Being a sucker for holiday memorabilia, having poo-pooed all things frankincense prior to visiting Oman and reading about suggested frankincense souvenirs, it didn’t take long before exploration and fascination with the many frankincense shops around Mutrah Souq developed into near-obsession levels. The result is obvious, though what is surprising is that I actually burn the frankincense bought there as opposed to it lying unopened on my return to very-not-like-Oman London.
Frankincense is harvested by cutting the wood of a Boswellia genus of tree, native to the southern Arabian states and north Africa, though primarily associated with Oman, and allowing the resin to “bleed”. The slow-forming drops of resin are called tears and once dried make up the knobbly lumps of frankincense for sale, ready for burning or further processing into powder or oil. Or chewing, as apparently the “tears” used to be chewed for health benefits; frankincense chewing gum, anyone? Actually, it is still used in some toothpastes to this day and if you Google the health benefits of frankincense, its use in your life would probably mean you’d be healthy forever. If only.
The frankincense most commonly burnt in Oman is the pure resin rather than the more familiar incense sticks or oil. It’s far easier to use than the need for charcoal burning would suggest.
You need a burner (or something heat resistant on a heat resistant surface), small charcoal briquettes, matches and frankincense as basics. Salt and small tongs or big tweezers (mine are from my childhood stamp collecting days. Yes, really) make things even easier. I have written a basic description below the photos.

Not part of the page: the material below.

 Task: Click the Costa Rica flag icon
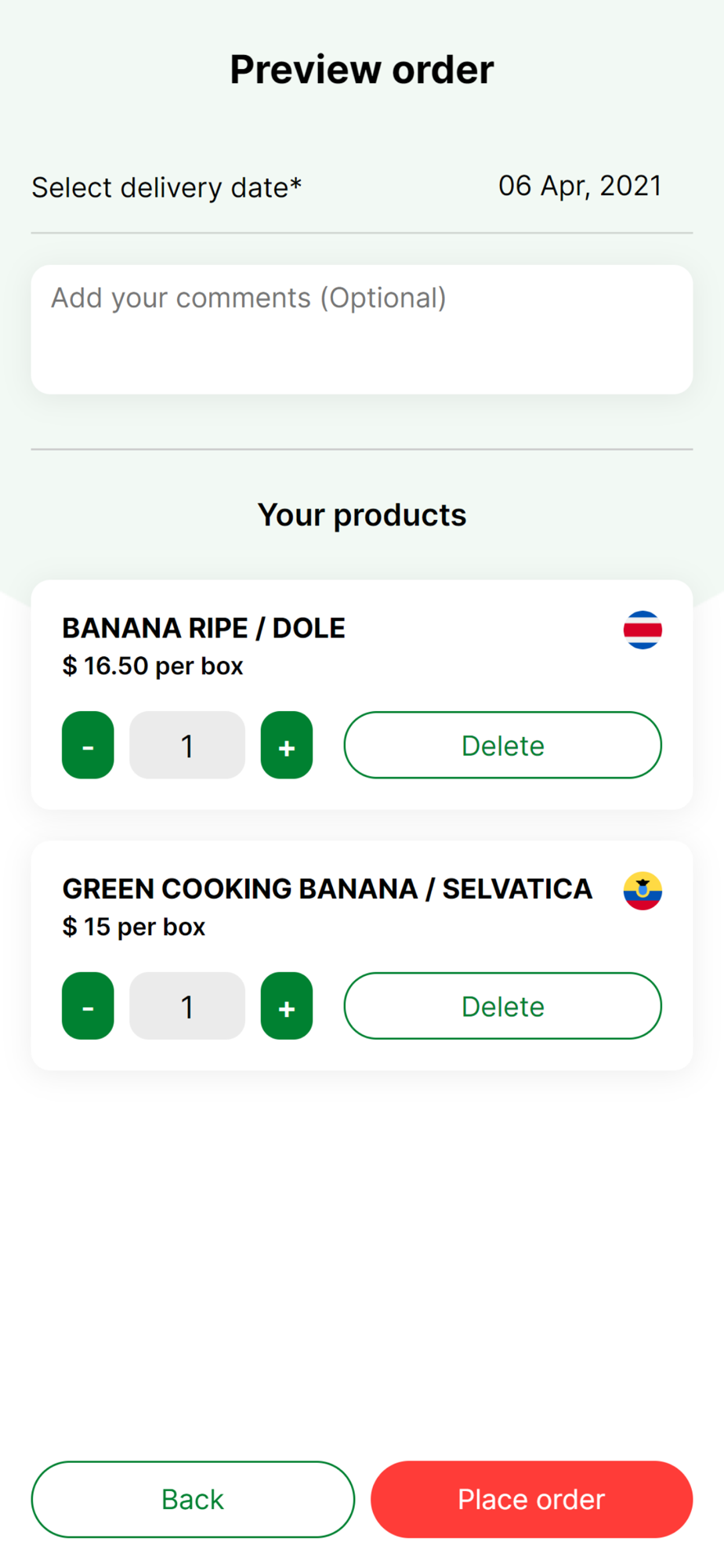click(643, 630)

As for the dragons, in the days when frankincense was more valuable than gold, millenia ago, merchants and growers spread the word that the precious trees from which the frankincense resin is bled from were guarded by dragons. Nowadays, it is largely accepted that dragons do not guard frankincense-producing trees, but they should because for me frankincense is particularly precious for being repugnant to mosquitoes (burnt or as oil applied to skin or clothes). And, no, don’t get your hopes up, there are mosquitoes in Oman despite the abundance of frankincense in the air and, yes, being susceptible to mosquito attack I did douse myself in frankincense oil and, yes, it worked.
-How to burn frankincense resin-
If you are a video-instruction kind of person, YouTube has an eclectic selection of instructive clips on how to burn the resin, ranging from heavily Christian to heavily hippy. If YouTube trawling isn’t your thing, this is my fairly basic method for a fairly simple process.

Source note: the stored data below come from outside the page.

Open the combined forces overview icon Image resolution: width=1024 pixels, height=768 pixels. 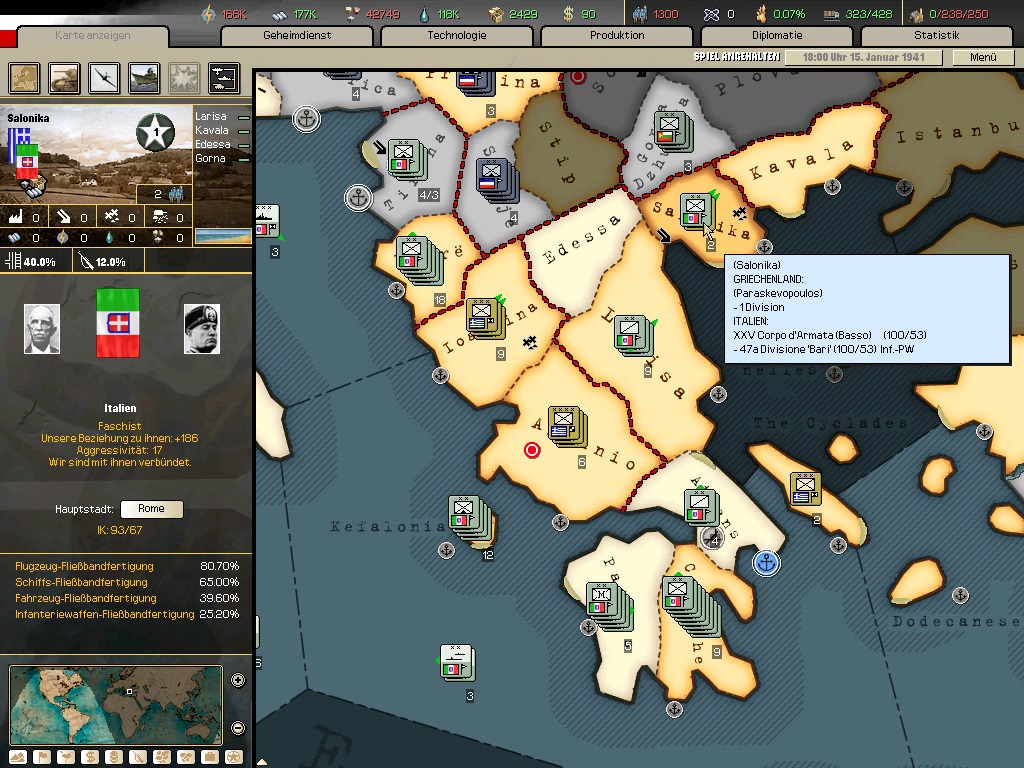click(x=223, y=78)
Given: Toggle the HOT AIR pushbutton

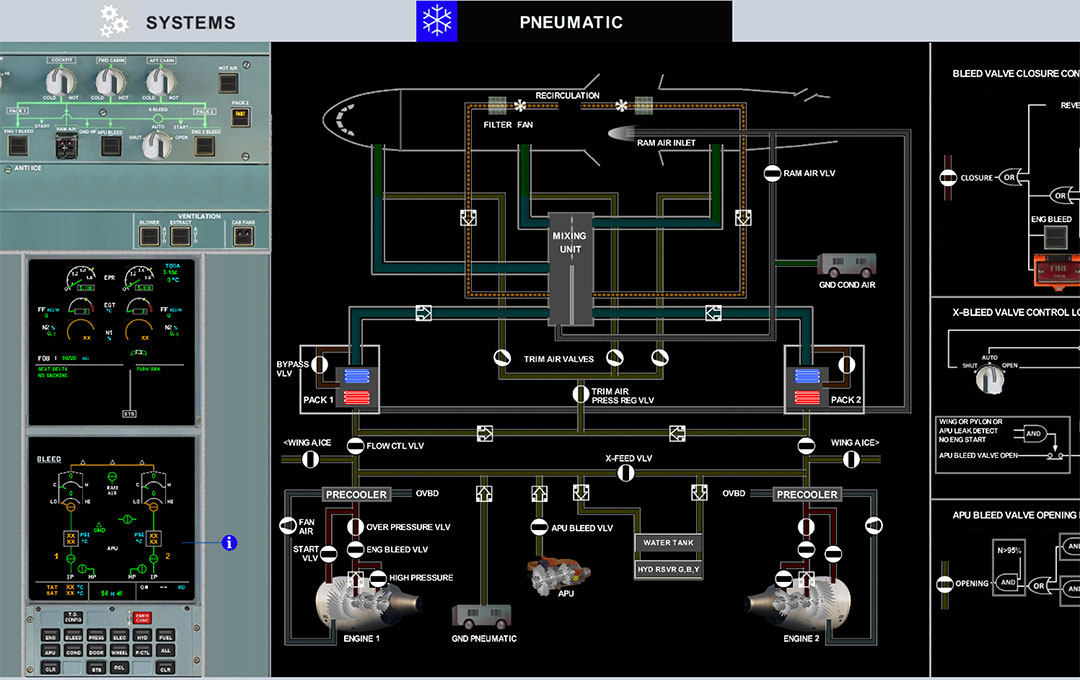Looking at the screenshot, I should (x=228, y=81).
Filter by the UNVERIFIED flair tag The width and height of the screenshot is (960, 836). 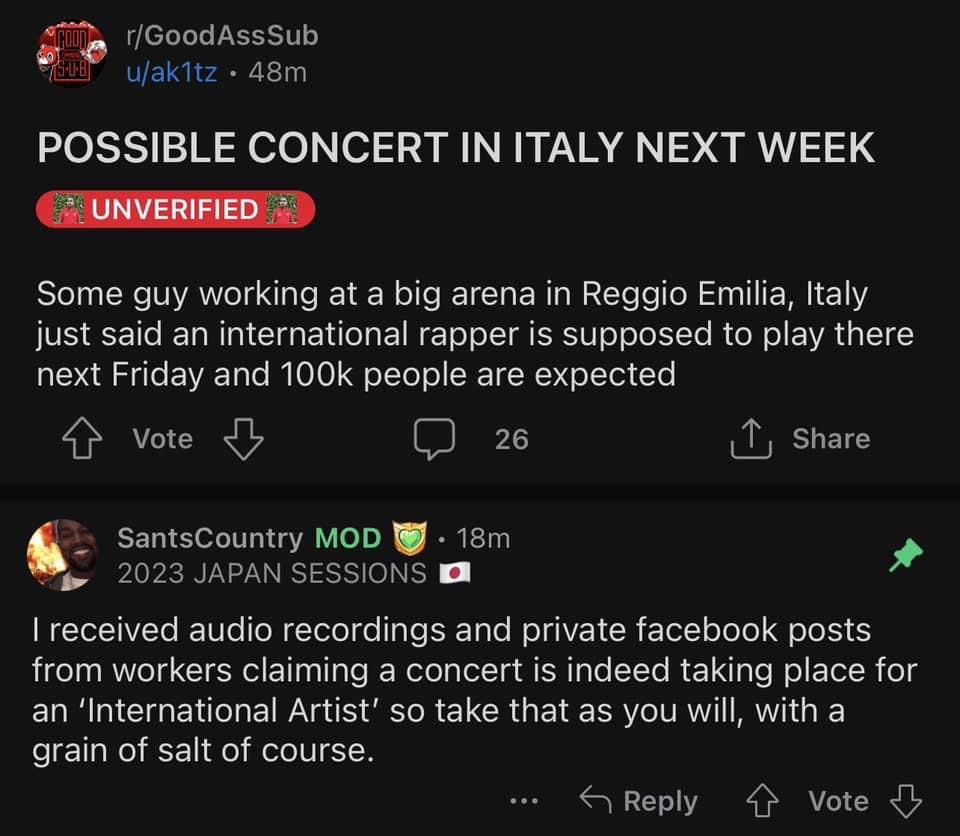176,209
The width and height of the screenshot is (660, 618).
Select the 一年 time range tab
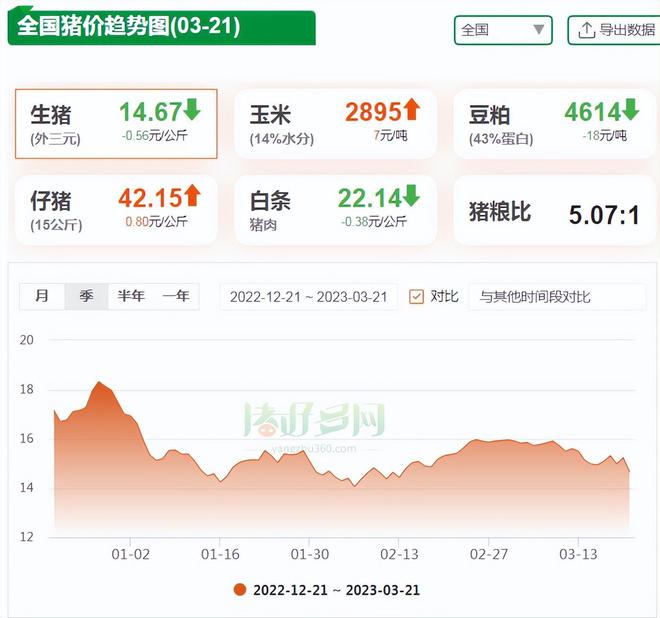[176, 296]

Most charcoal disks have a coating that makes them light easily (mine is gold), so can be lit most efficiently with the briquette held in tongs and a match or lighter burning one area – once sparking a tiny bit, the whole piece will light itself and heat up soon after. When it is sparking and you can feel the heat coming off it, place in the burner with the briquette disc indent facing upwards and ideally wait between five to ten minutes until you can see the charcoal going white. Optional salt (it reduces smoke and slows the burn time a bit) can be added to fill the briquette indent as a bed on which the resin pieces can burn.
Then add a few pieces of frankincense on top of the briquette, or atop the salt if you’re using it. It will emit the distinctive frankincense smell pretty much immediately. Knock the resin off the charcoal once it’s blackened all over (or just leave it there) and add more. The charcoal disc usually burns for about 30-40 minutes but maintains its shape unless you prod it with tongs (or similar; not your finger as that’d be stupid and you’d burn yourself and who would be that silly?!), at which point what’s burnt will crumble in a dusty poof.

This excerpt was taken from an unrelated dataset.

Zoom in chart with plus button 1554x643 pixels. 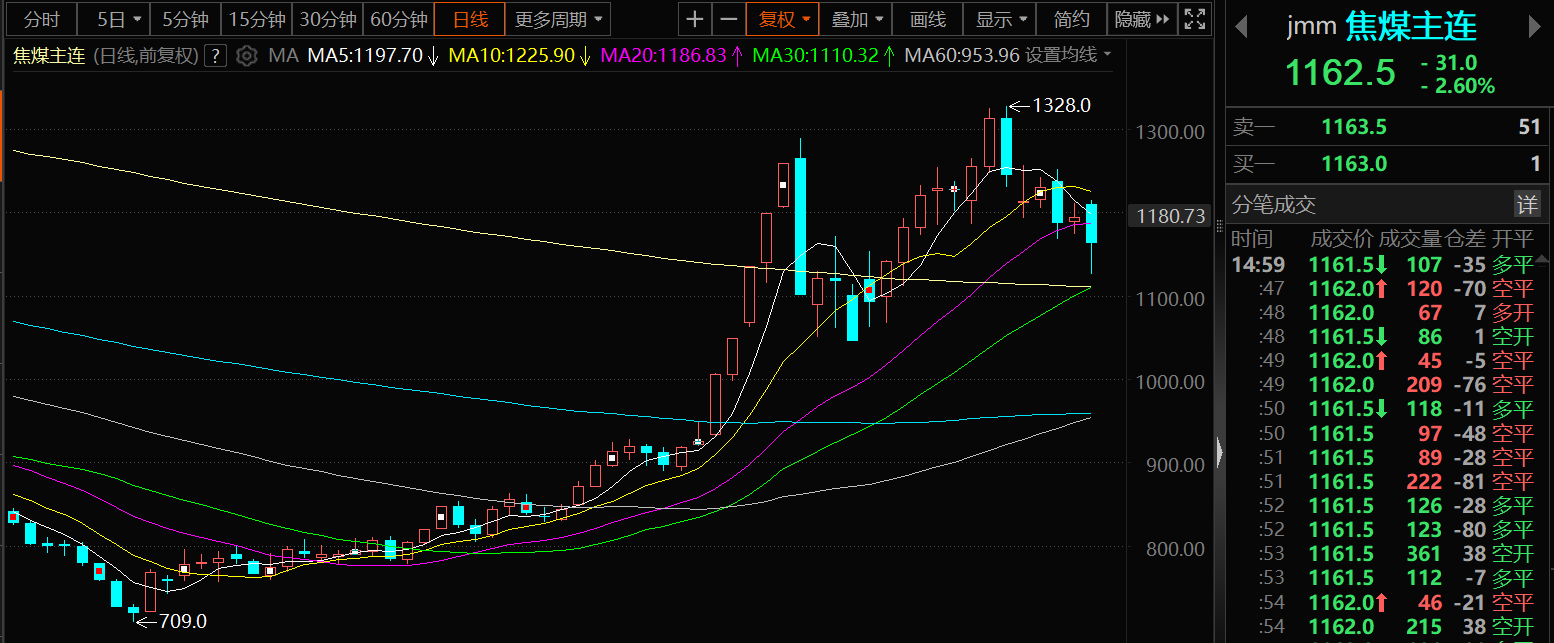[x=695, y=19]
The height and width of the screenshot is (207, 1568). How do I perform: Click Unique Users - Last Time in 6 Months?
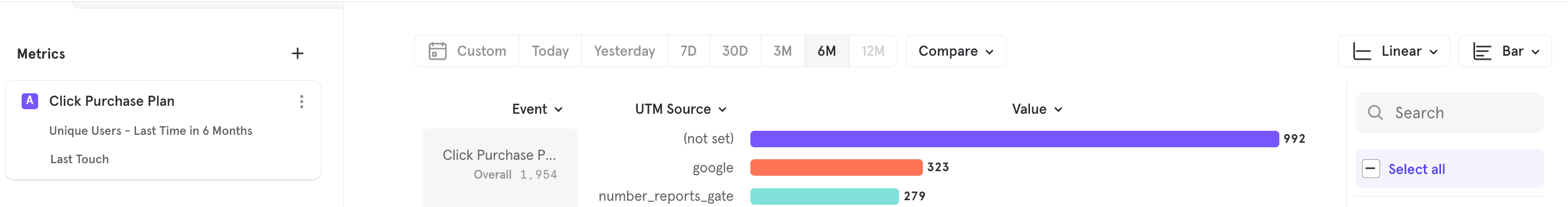pos(150,131)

I have impatiently added the resin pieces as soon as the charcoal is lit before. That seems fine but it does smoke a lot and you get a charcoal smell mingled with the frankincense at first. It smokes a fair bit less with a salt layer between the coal and the resin but I often forget the salt. We live in a flat and smoke alarms have never been activated from burning frankincense but it can be mildly alarming how much smoke is emitted and it is an all-consuming smell, frankincense.